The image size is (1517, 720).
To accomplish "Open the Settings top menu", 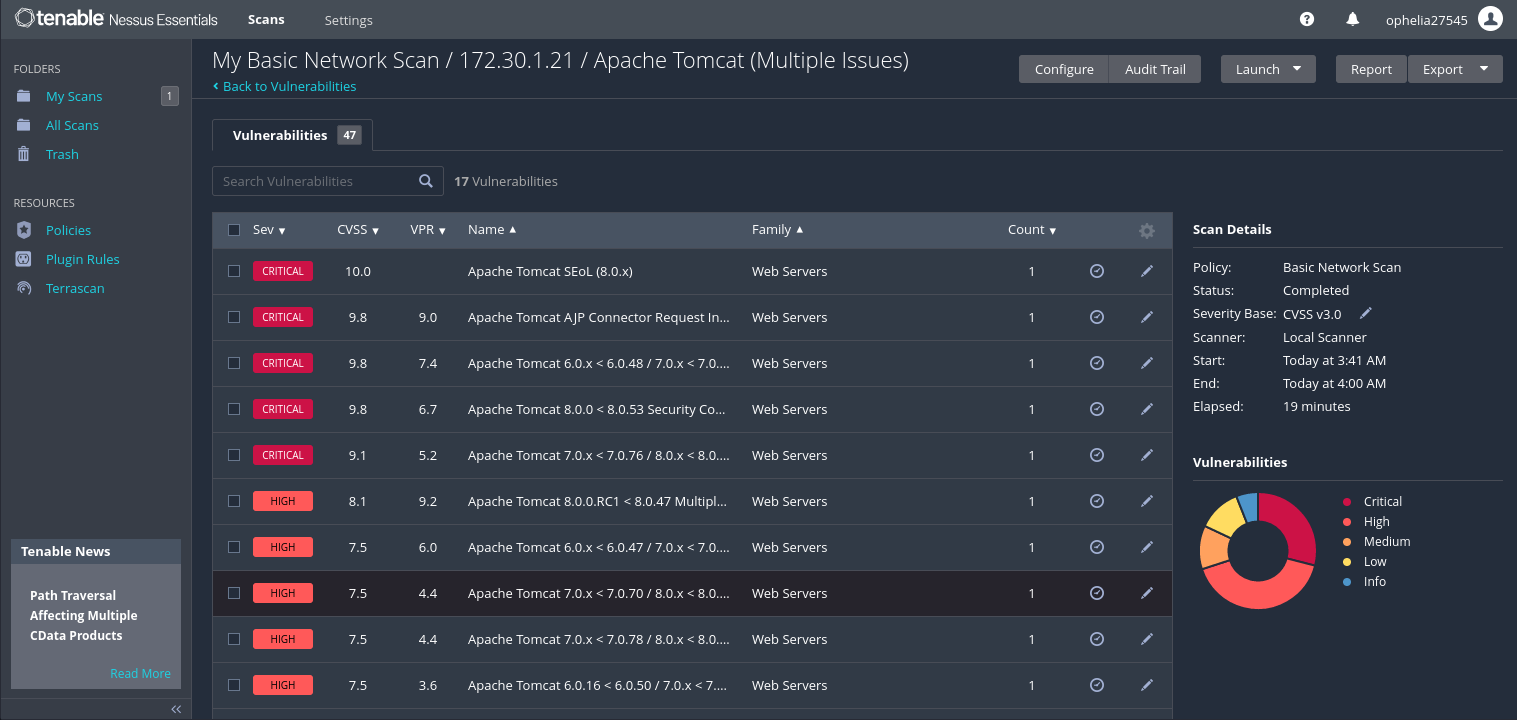I will [348, 20].
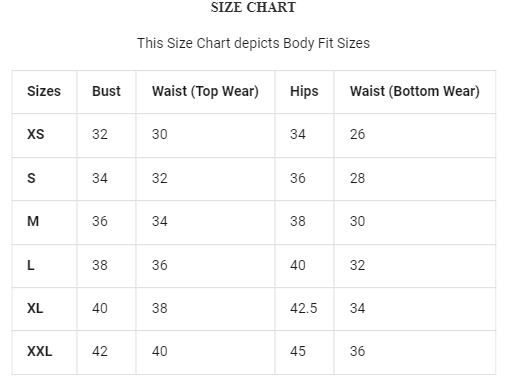Select the bust value 42 in XXL row
Image resolution: width=507 pixels, height=388 pixels.
pos(100,351)

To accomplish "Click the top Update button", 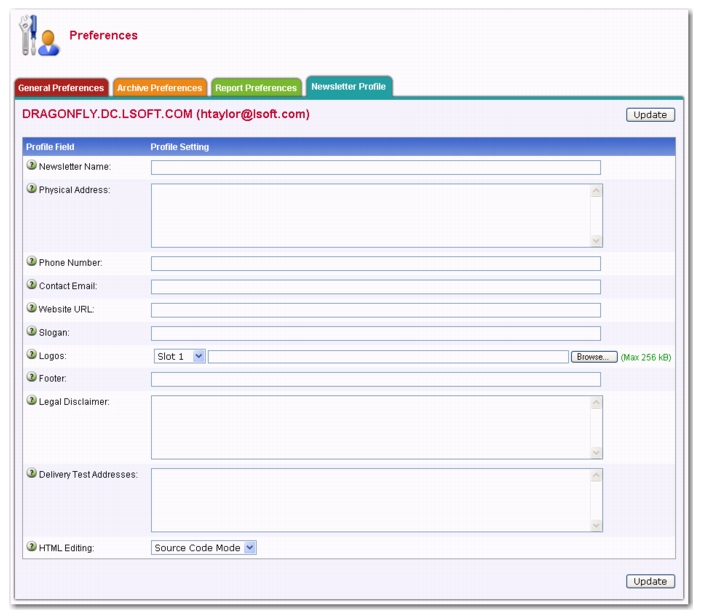I will coord(650,115).
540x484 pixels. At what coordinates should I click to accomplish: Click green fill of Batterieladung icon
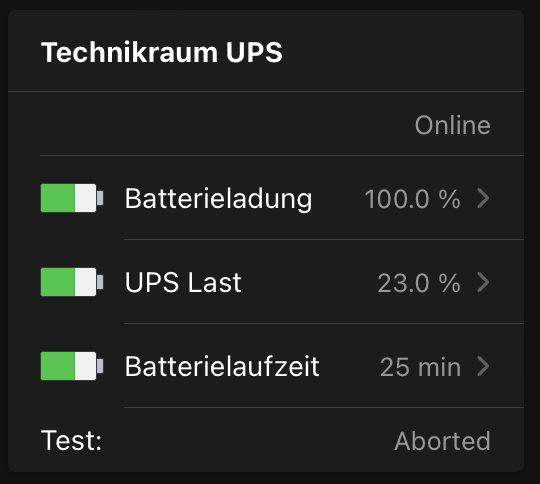click(58, 198)
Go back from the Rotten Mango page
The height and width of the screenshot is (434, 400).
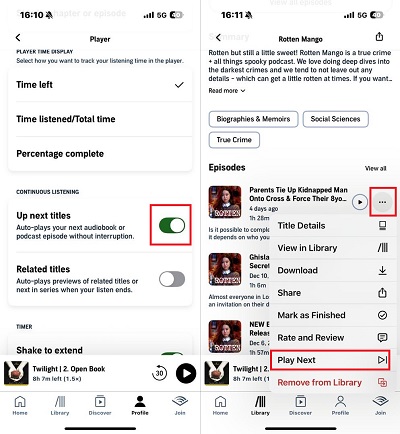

•••

_Task requirements_
Please repeat exactly the lines from the one containing "Go back from the Rotten Mango page" through the end of the entries, both included, omitting pictures.

_Answer_
Go back from the Rotten Mango page
The height and width of the screenshot is (434, 400).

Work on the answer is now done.